** Opening Material for the task block **

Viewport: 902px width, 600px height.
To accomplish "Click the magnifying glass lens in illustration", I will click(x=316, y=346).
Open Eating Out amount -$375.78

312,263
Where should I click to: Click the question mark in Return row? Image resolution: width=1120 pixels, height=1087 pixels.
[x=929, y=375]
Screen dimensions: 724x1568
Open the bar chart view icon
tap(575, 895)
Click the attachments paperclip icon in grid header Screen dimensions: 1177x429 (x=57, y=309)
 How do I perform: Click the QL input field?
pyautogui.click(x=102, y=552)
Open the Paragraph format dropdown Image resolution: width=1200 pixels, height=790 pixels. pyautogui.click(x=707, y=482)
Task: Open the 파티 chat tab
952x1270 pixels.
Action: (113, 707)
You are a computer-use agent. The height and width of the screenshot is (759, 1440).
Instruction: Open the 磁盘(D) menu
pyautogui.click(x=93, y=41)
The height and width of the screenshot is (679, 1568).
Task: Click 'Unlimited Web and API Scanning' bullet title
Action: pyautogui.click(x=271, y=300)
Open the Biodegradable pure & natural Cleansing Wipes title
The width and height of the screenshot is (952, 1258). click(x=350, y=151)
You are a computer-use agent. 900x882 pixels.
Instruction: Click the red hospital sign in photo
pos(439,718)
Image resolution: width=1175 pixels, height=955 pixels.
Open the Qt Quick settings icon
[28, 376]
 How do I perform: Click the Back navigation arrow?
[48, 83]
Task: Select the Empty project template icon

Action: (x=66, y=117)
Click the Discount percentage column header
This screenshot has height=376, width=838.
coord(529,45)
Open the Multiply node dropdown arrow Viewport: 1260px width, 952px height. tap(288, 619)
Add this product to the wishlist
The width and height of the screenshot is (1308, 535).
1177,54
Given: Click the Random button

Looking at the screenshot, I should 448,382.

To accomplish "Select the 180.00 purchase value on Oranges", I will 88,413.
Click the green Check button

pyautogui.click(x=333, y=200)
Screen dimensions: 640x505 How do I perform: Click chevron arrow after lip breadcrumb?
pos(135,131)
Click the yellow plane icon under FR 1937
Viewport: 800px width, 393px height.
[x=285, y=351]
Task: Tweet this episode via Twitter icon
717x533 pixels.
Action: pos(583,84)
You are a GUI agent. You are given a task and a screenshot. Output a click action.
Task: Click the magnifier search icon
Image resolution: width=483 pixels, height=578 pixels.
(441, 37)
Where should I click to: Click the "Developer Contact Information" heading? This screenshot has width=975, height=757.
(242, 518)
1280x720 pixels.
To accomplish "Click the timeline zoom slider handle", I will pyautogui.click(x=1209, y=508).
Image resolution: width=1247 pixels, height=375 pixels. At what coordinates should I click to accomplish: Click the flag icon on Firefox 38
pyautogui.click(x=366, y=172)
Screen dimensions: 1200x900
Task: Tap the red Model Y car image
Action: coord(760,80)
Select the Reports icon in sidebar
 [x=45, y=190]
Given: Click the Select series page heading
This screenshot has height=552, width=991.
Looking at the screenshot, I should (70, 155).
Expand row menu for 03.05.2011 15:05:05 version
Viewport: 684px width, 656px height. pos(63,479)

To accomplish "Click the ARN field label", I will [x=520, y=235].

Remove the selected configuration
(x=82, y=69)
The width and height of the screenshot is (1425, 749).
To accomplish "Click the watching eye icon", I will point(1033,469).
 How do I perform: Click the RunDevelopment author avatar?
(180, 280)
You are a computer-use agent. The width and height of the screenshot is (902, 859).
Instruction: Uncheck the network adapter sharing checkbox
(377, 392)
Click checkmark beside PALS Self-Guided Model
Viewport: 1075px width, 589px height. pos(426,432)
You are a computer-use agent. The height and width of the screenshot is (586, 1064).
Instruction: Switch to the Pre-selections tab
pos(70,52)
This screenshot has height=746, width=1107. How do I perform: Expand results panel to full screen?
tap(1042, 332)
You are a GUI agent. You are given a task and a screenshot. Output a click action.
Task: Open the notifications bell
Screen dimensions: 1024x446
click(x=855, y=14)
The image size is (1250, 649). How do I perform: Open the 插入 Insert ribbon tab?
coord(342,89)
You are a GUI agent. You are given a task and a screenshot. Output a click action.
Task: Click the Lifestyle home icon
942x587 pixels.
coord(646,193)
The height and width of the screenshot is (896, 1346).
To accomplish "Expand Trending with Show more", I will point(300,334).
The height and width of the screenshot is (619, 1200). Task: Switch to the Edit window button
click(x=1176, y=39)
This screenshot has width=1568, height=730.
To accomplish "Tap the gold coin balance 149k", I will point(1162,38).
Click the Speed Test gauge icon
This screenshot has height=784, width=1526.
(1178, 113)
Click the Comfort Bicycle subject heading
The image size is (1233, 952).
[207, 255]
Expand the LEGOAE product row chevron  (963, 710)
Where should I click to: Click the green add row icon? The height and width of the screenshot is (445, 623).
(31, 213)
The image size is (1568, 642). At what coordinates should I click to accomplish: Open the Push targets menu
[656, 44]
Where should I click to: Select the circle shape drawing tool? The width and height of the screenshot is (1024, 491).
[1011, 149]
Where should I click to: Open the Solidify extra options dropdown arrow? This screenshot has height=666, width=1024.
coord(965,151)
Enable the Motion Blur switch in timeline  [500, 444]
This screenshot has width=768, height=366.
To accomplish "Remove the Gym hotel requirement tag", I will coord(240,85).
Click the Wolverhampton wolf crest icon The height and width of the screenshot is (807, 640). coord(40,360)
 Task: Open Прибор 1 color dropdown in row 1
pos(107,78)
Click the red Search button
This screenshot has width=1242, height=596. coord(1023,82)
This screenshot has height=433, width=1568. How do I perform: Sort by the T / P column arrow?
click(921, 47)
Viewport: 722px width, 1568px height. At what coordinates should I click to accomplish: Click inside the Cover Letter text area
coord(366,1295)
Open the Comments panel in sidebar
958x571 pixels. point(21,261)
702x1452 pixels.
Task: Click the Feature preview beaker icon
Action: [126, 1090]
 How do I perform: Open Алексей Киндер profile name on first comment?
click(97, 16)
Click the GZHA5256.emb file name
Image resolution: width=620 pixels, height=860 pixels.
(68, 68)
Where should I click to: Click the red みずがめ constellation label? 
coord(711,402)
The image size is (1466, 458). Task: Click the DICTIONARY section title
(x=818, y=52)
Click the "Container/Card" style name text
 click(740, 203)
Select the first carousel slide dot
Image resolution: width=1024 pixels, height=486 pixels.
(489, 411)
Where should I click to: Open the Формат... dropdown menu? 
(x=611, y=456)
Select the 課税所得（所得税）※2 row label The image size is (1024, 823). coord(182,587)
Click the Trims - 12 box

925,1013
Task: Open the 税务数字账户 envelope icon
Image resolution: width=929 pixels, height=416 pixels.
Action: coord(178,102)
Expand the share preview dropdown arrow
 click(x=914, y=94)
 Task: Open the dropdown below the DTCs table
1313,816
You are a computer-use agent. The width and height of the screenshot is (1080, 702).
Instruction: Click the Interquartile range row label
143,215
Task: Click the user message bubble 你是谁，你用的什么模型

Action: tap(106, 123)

** Closing Material for the task block **

> Aim of the exercise:
Copy the lines of the entries above that mention "computer".

> Solution:
You are a computer-use agent. The height and width of the screenshot is (759, 1440).
You are a computer-use agent. 900x882 pixels.
You are a computer-use agent. The width and height of the screenshot is (902, 859).
You are a computer-use agent. The height and width of the screenshot is (586, 1064).
You are a computer-use agent. The width and height of the screenshot is (1080, 702).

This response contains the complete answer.